Related glossary terms
Concepts from this question explained
These glossary pages explain the core terms tested in this 200-301 question in full detail.
Review OSPF neighbour requirements — matching area type, hello and dead timers, network type, stub flags, and authentication. Study show ip ospf neighbor states (INIT, 2-WAY, FULL). Then practise related 200-301 OSPF questions on adjacency and route selection.
IP Routing — This question tests IP Routing — OSPF neighbours must agree on key parameters..
What is the correct answer to this question?
The correct answer is: MTU mismatch on the link between R1 and R2, causing DBD packets to be dropped. — The output specifically shows neighbor 10.0.0.2 in the EXSTART/DROTHER state. This state indicates that the Database Description (DBD) packet exchange phase has not completed. The most common cause for a neighbor to remain stuck in EXSTART is an MTU mismatch on the link, causing DBD packets (which are larger than the MTU) to be silently dropped.
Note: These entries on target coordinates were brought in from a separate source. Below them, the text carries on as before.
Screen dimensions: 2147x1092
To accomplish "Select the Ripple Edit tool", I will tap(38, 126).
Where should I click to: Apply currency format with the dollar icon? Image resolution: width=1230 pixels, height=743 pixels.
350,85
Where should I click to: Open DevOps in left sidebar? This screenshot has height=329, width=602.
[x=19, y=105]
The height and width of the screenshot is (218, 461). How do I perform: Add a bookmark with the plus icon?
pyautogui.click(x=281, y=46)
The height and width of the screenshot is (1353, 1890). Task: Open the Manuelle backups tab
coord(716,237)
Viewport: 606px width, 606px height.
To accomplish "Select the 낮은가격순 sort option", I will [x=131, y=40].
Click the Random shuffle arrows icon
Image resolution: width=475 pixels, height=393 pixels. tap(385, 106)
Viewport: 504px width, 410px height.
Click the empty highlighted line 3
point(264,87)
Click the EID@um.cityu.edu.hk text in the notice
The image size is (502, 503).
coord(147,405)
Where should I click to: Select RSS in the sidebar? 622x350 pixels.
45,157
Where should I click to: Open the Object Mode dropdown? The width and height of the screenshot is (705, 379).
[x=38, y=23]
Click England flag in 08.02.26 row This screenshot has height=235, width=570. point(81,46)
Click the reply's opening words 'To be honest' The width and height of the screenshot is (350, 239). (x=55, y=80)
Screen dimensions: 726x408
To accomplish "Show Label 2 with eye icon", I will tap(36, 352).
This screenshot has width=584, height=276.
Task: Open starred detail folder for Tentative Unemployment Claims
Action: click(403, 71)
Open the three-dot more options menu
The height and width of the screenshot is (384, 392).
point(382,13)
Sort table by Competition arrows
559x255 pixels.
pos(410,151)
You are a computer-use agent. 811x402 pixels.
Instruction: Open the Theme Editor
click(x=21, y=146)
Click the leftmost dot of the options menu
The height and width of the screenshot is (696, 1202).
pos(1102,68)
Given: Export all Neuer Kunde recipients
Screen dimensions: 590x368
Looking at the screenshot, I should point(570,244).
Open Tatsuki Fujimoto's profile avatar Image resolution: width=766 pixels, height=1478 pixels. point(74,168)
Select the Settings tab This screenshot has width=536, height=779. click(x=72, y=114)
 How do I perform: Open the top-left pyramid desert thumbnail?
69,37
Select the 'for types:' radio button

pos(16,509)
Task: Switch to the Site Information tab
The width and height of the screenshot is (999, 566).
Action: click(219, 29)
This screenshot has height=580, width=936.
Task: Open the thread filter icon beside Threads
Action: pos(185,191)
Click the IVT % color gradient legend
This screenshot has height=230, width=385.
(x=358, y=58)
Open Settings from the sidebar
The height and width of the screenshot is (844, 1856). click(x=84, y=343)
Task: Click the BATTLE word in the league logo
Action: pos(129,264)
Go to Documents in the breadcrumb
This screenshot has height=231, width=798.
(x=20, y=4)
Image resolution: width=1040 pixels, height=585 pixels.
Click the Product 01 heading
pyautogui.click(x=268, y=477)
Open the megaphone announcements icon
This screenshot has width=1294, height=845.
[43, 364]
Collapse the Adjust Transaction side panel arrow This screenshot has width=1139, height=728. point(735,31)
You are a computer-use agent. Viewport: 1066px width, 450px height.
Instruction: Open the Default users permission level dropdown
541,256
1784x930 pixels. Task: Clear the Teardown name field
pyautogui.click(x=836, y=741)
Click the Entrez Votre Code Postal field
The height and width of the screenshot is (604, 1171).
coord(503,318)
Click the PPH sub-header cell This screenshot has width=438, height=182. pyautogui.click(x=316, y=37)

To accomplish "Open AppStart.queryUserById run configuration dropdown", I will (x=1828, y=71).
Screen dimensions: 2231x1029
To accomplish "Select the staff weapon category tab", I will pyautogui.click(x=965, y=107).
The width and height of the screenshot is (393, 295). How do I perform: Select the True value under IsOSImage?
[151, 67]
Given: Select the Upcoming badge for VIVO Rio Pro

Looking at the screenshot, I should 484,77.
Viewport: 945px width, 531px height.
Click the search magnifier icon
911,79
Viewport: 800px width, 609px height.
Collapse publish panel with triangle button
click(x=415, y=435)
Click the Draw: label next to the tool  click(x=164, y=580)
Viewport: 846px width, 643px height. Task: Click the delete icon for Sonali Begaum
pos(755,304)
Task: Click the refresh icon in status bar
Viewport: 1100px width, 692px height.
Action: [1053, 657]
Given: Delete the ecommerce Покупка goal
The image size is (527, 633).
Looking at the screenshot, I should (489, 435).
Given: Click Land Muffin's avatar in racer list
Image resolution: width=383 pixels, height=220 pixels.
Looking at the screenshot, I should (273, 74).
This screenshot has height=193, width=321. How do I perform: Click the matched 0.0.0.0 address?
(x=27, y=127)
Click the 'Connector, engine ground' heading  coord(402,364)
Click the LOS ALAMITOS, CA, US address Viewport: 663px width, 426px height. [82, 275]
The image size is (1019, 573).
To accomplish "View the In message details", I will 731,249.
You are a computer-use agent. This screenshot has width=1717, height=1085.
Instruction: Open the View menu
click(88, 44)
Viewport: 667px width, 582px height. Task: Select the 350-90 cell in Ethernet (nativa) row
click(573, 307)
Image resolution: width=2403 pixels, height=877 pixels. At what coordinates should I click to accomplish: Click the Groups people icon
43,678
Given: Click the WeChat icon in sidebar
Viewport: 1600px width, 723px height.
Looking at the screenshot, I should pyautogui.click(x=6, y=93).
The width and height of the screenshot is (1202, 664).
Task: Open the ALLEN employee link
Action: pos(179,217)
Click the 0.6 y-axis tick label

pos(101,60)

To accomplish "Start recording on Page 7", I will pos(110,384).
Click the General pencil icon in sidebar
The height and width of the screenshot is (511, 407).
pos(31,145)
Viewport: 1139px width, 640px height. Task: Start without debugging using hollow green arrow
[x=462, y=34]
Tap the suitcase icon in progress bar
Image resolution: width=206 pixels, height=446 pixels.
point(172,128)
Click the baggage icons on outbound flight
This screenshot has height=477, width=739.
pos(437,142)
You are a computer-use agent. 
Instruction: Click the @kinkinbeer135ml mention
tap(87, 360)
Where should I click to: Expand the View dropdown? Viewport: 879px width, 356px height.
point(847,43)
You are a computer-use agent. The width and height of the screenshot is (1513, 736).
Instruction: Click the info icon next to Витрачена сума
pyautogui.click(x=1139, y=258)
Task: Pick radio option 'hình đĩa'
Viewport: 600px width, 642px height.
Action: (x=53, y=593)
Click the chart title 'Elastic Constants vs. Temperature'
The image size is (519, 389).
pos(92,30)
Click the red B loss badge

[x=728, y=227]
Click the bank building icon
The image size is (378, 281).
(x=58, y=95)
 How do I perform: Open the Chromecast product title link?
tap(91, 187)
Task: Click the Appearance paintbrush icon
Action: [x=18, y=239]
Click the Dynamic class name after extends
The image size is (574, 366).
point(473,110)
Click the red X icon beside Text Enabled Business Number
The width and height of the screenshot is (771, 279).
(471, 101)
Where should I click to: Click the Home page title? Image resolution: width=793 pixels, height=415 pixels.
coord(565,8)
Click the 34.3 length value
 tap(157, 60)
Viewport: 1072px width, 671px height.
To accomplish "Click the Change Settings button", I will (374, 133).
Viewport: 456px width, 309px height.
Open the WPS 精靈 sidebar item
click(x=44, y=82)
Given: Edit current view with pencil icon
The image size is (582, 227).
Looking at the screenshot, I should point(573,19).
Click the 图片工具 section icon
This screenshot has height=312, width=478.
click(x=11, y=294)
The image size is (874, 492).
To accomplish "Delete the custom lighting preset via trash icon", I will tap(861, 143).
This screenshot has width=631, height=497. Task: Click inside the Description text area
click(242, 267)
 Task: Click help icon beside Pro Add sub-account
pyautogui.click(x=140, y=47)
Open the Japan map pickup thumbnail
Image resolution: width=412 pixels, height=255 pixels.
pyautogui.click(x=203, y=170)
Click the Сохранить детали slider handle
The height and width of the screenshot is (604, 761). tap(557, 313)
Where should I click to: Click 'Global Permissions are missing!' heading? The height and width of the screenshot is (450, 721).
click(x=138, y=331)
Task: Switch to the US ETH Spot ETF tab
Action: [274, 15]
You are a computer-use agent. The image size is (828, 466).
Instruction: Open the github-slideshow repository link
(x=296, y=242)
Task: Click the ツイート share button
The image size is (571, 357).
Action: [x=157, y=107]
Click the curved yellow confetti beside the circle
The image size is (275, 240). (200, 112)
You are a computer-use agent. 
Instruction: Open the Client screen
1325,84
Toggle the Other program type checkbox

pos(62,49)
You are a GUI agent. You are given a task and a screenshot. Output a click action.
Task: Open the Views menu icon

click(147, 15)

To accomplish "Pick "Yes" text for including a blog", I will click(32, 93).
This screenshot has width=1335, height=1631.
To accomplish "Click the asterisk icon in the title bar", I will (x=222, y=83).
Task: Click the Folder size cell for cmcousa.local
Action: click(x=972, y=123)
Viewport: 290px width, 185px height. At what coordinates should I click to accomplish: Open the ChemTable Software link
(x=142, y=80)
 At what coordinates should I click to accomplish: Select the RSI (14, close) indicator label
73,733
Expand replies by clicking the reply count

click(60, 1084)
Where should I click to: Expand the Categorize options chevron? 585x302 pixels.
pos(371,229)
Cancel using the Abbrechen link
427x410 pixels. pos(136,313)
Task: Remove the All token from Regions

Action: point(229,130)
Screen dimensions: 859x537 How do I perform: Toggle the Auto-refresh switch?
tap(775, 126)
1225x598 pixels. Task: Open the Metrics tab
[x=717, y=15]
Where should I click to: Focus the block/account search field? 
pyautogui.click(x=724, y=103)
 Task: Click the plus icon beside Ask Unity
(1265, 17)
What should I do if I get this 200-301 question wrong?
Review OSPF neighbour requirements — matching area type, hello and dead timers, network type, stub flags, and authentication. Study show ip ospf neighbor states (INIT, 2-WAY, FULL). Then practise related 200-301 OSPF questions on adjacency and route selection.
Are there clue words in this question I should notice?
Yes — watch for: "most likely". Probability qualifier — the question wants the most probable cause or outcome, not a guaranteed one. Eliminate low-probability options.
What is the key concept behind this question?
OSPF neighbours must agree on key parameters.